Elspeth suspiraba soñadora mientras la abanicaban a la sombra, y Solomon suspiraba y hacía señas al mozo para que pusiera más hielo en los vasos... Oh, sí, incluso tenía un aparato patentado para fabricar hielo escondido en algún sitio, junto a la quilla.
Más al sur, a lo largo de las selváticas y solitarias costas, no faltó la diversión: un crucero río arriba por la selva en la lancha del barco, Elspeth con los ojos como platos a la vista de los cocodrilos, que la hacían temblar deliciosamente, o riendo ante las «monadas» de los macacos, admirada por el brillo del follaje y la vistosidad de los pájaros.
—¿No le dije, Diana, que sería espléndido? —decía Solomon, y Elspeth exclamaba extasiada:
—Oh, sí, lo dijo, lo dijo... ¡pero esto está más allá de todo lo imaginable!

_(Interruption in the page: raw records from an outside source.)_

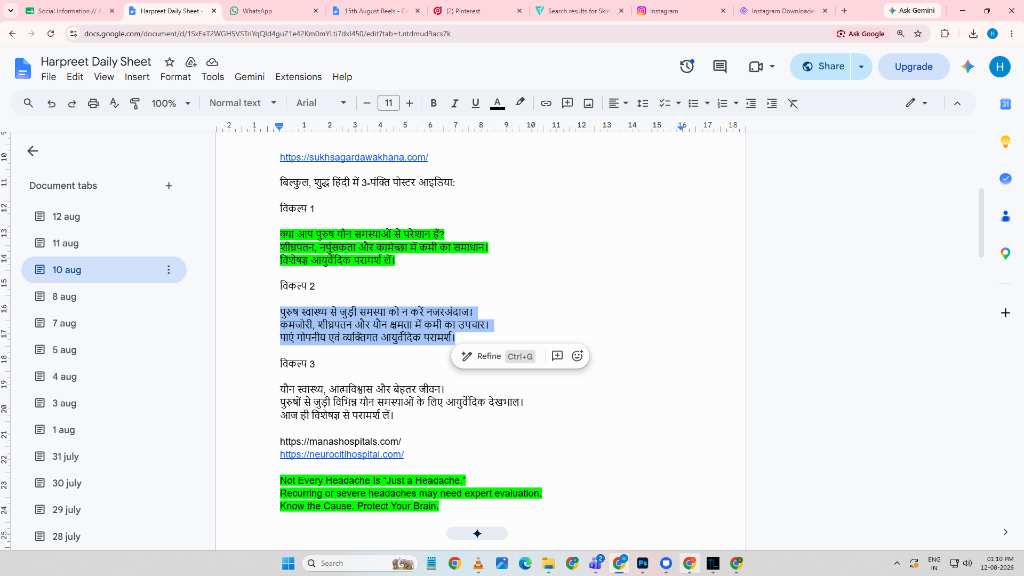This screenshot has height=576, width=1024.
Task: Toggle italic formatting
Action: (x=455, y=103)
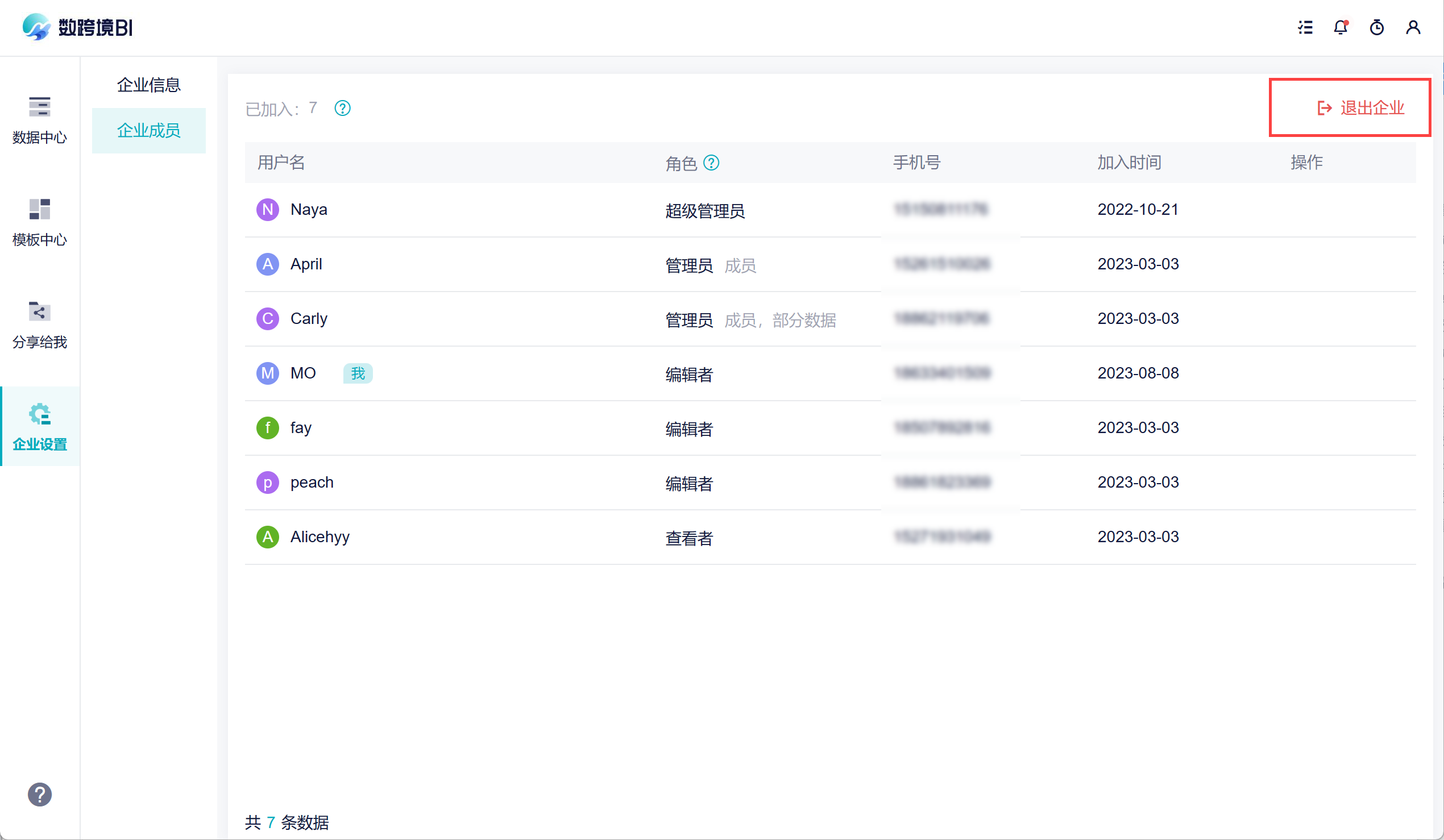
Task: Click the timer clock icon in header
Action: pyautogui.click(x=1376, y=27)
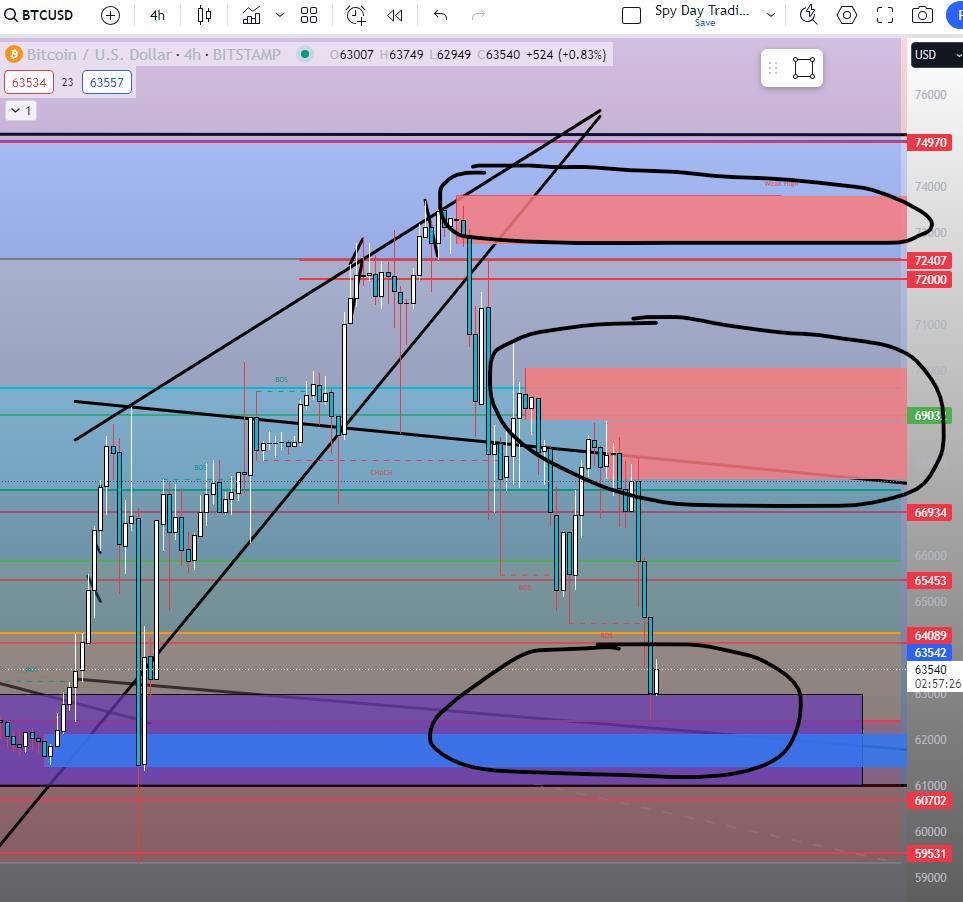The height and width of the screenshot is (902, 963).
Task: Undo last chart action
Action: 440,15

Vimos también peces voladores y delfines. Y una vez dada la vuelta a El Cabo, donde pasamos una semana, bajando a cenar a tierra y asistiendo a un baile en casa del gobernador, que complació infinitamente a Elspeth, llegamos al azul profundo de las aguas del océano Índico, y más maravillas para mis insaciables parientes. Empezamos el largo recorrido hacia la India con un tiempo perfecto, y por la noche Solomon cogía su guitarra y cantaba tristes canciones en la oscuridad; Elspeth dormitaba en una tumbona junto a la borda y Morrison me desafiaba a un
écarté
o jugábamos al
whist
, o nos limitábamos a perder el tiempo, tranquilamente. Eran cosas insustanciales, si quieren, pero yo lo toleraba resignadamente... y mantenía los ojos fijos en Solomon.

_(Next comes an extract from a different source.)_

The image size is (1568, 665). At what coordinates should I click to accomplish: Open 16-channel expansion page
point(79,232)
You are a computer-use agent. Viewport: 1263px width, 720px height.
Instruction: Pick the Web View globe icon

Ya que no había ninguna duda al respecto; él cambiaba a medida que progresaba el viaje. Le dio bastante el sol, y pronto fue el más moreno de a bordo. De todas formas, también, me recordaba que era al menos medio oriental o nativo. En lugar de su habitual camisa y pantalones empezó a llevar blusa y
sarong
, diciendo en broma que era el estilo tropical adecuado. Después empezó a llevar los pies descalzos, y una vez, cuando la tripulación se dedicó a pescar tiburones, Solomon echó una mano para alzar al enorme monstruo que se agitaba. Si le hubieran visto, desnudo hasta la cintura, con su robusto cuerpo bronceado chorreando sudor, chillando mientras levantaba la cuerda y gritando rápidas órdenes a sus hombres en un extraño dialecto, se habrían preguntado si aquél era el mismo tipo que había estado lanzando pelotas en Canterbury o hablando de precios en el puerto.

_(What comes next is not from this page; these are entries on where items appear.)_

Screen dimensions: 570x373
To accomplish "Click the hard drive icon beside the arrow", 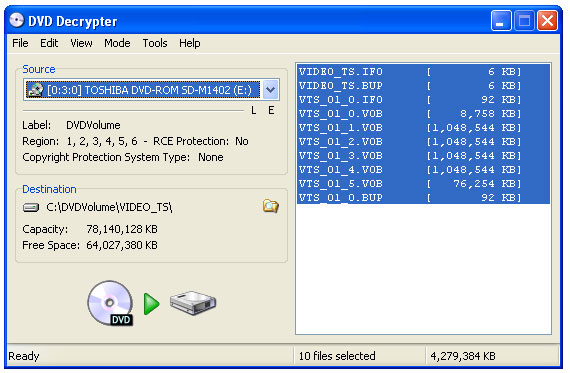I will pos(193,302).
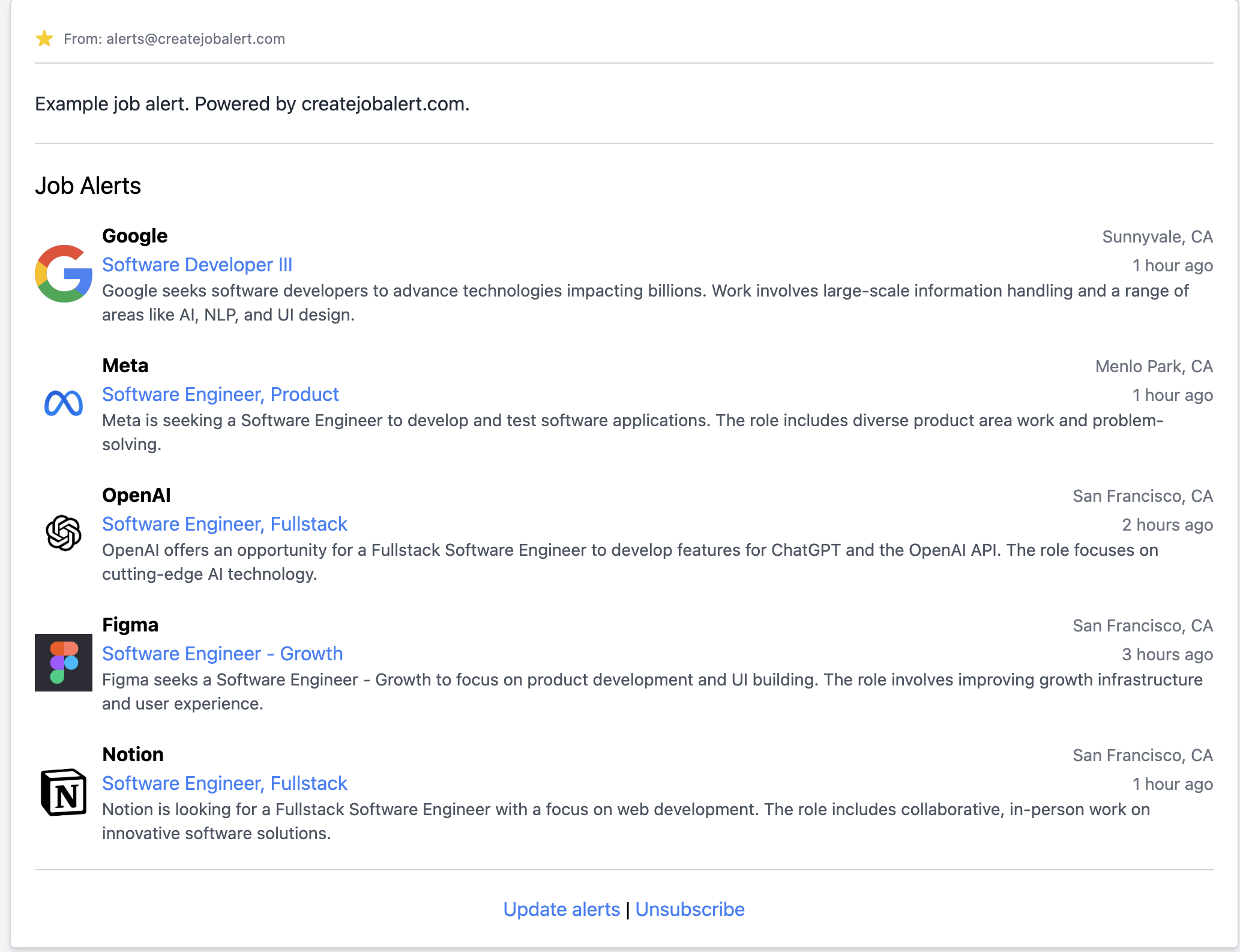The image size is (1240, 952).
Task: Click the Sunnyvale, CA location text
Action: [1157, 237]
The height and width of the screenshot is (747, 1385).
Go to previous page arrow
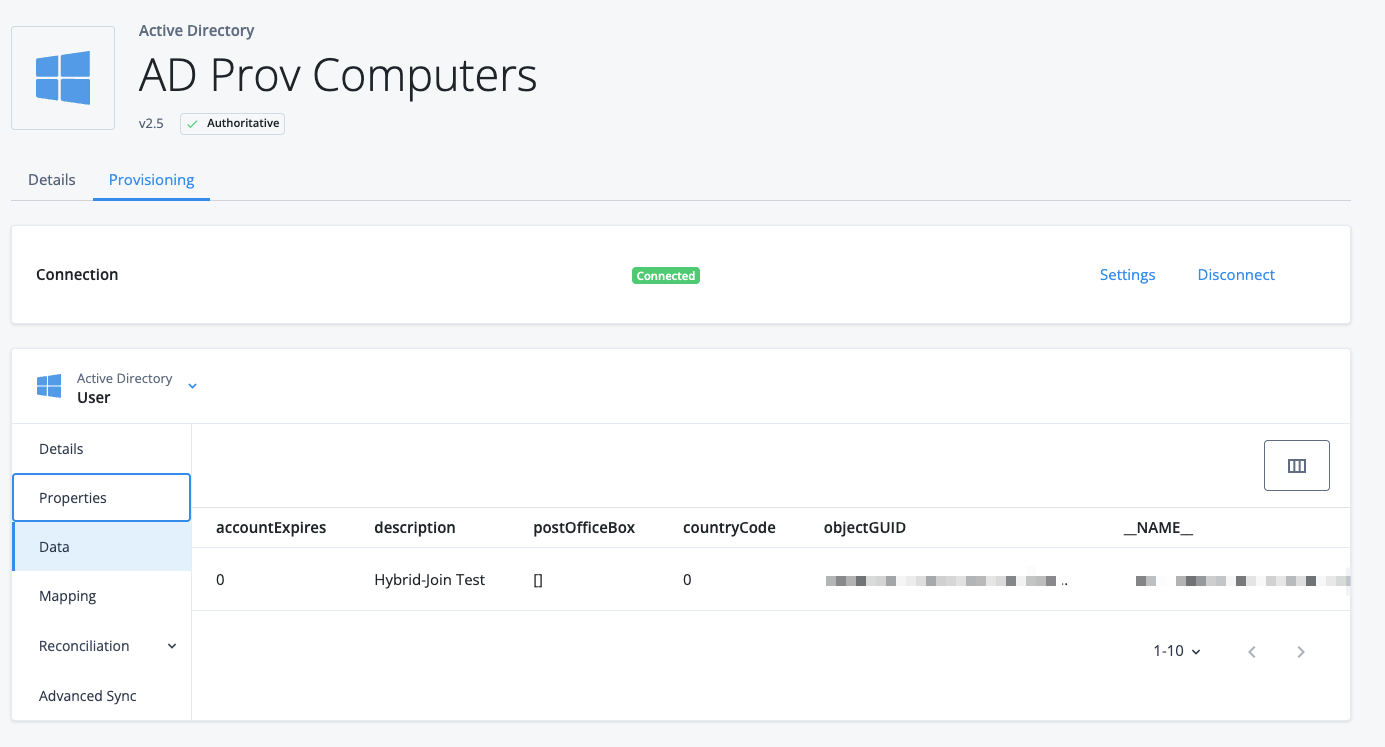[1251, 652]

Después, cuando vino a sentarse en el puente para tomar una soda helada, noté que Elspeth miraba sus espléndidos hombros de forma indolente, ya que los oscuros ojos de Solomon brillaron cuando se echó hacia atrás el húmedo cabello negro y le sonrió... Había sido el perfecto amigo de la familia durante meses, saben, ni un toque de las zarpas fuera de sitio... y yo pensé: «Amigo, ¡qué aspecto más condenadamente arrebatador y romántico tiene estos días!». Para empeorar las cosas, había empezado a crecerle la barba, una especie de perilla como la de los negros; Elspeth dijo que le daba un toque de corsario, así que yo tomé nota y le hice dos veces el amor aquella misma noche, para sofocar aquellas fantasías infantiles. Leer a Byron no es bueno para las jovencitas.